メーカーでの従来の「新商品」というと、既存のチャンネルに対して既存の商品に新しい機能や価値を加えたものを開発するというものが殆どでした.その場合の開発手法はどちらかというと技術オリエンテッドなものが多く、技術革新によって商品そのものの価値を大きく上げる事に注力されていました.
ただ状況は大きく変わり、テクノロジー自体のコモディティ化が進んだことで、技術を「どう使うか」という事が注目されています.確かに、以前の会社でロボットの開発をしていた技術者が、「たいていの事は技術的にはやろうと思えば出来る.だけど、それをどう組み合わせて良い商品(ここではロボット)にして良いか解らない.」と言っていた通り、イノベーションは技術そのものから、技術をどう社会化するかということに変わっています.

この本では、IDEOのデザイン手法とそれを発展させた経営手法をベースに、日本的な経営にフィットさせた手法として、デザインの手法をより進化させて、ビジネスの様々なプロセスでのイノベーションを加速させる事を説いています.デザインに関しては、単なるスタイリングや商品に新しい価値を加えるという事ではなく、イノベーションの手法とされています.
本の中でも何度もiPodのイノベーションに関して触れています通り、iPodやiTunesは技術的にはそれほど新しいものではありませんでしたが、それらを使って新しい生活の価値を提案することにより莫大な売り上げを上げています.最近の例ではiPhoneと国内の「デザインケータイ」を比べると解りやすいです.
そのような「イノベーション」を行う組織や人材の育成というと、そのようなスキルを教える教育機関は無いし、企業内でも個々人のタレントに期待するレベルでした.デザイナーは定性的な価値をどう高めるか、ということを日頃考えて活動をしていますので、そのようなスキルを一番持っている人種といえると思います.
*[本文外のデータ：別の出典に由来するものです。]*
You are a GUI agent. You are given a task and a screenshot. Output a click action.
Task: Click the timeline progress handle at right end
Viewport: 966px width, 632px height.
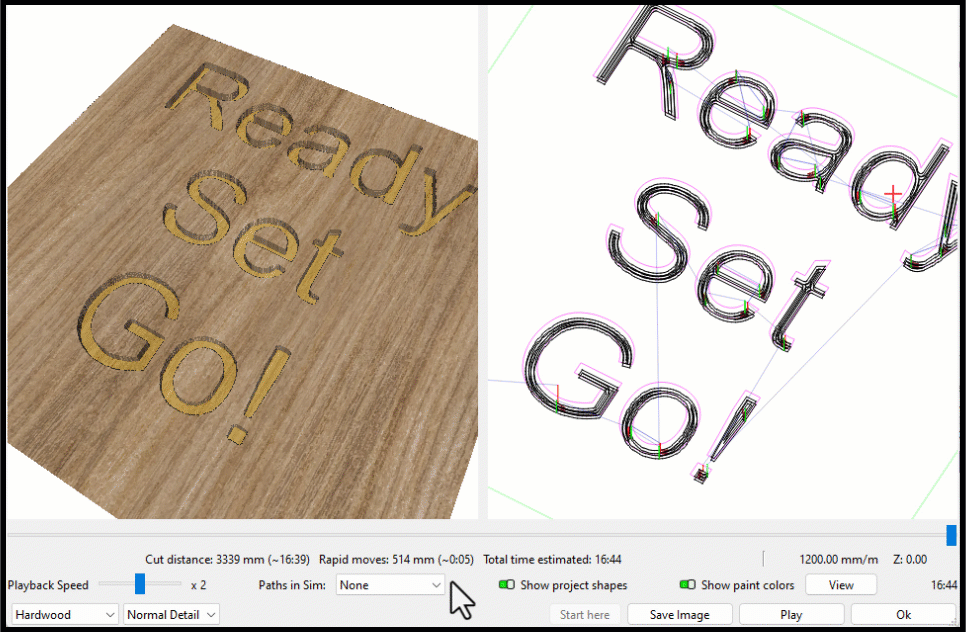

ただ、この本の中でも一部危惧されていますが、デザインの現場を見て感じる問題点は、
・意思決定者がそのような新しい価値(つまり定性的な事がイノベーションであること)に対して理解できない.
通常ビジネスの現場では、マネージャーは定量的な指標でジャッジメントをするので、デザインや使い勝手などの基本的な定性的価値ですら、個人の好き嫌いや投資額のみで判断される場合が多くあります.
これは、iPod以降も単に機能だけまねた商品が日本メーカーから発売され続けている事でよく解ります.単にウォークマンの後追い商品の様な感覚で、機能や形状をまねる=iPodと同様な価値を提供できる、という勘違いを意思決定者がしている事に拠ります.
・デザイナー自身のタテワリ意識で自身の価値をビジネスのイノベーションに発展できない
特にインハウスに多いと思いますが、コンセプトをスタイリングに落とし込む事には力を発揮しますが、総合的な商品価値を上げる為のより広い領域への参画にしり込みするケースが多いように思います.これは、個人の資質の問題よりも、教育機関や企業内でのOJTのあり方が(当然ながら)古いままであることが問題なのだと思います.
ただ、IDEOなどのデザインの手法をアカデミックに分析して商品開発に結びつける企業が増える中、デザイナーのあり方というものは本当に変わっていかないといけないのだと、この本を読みながら強く危機感を持ちました.

とにかく、芸術系の大学でデザインを教える時代は終わったのかもしれません.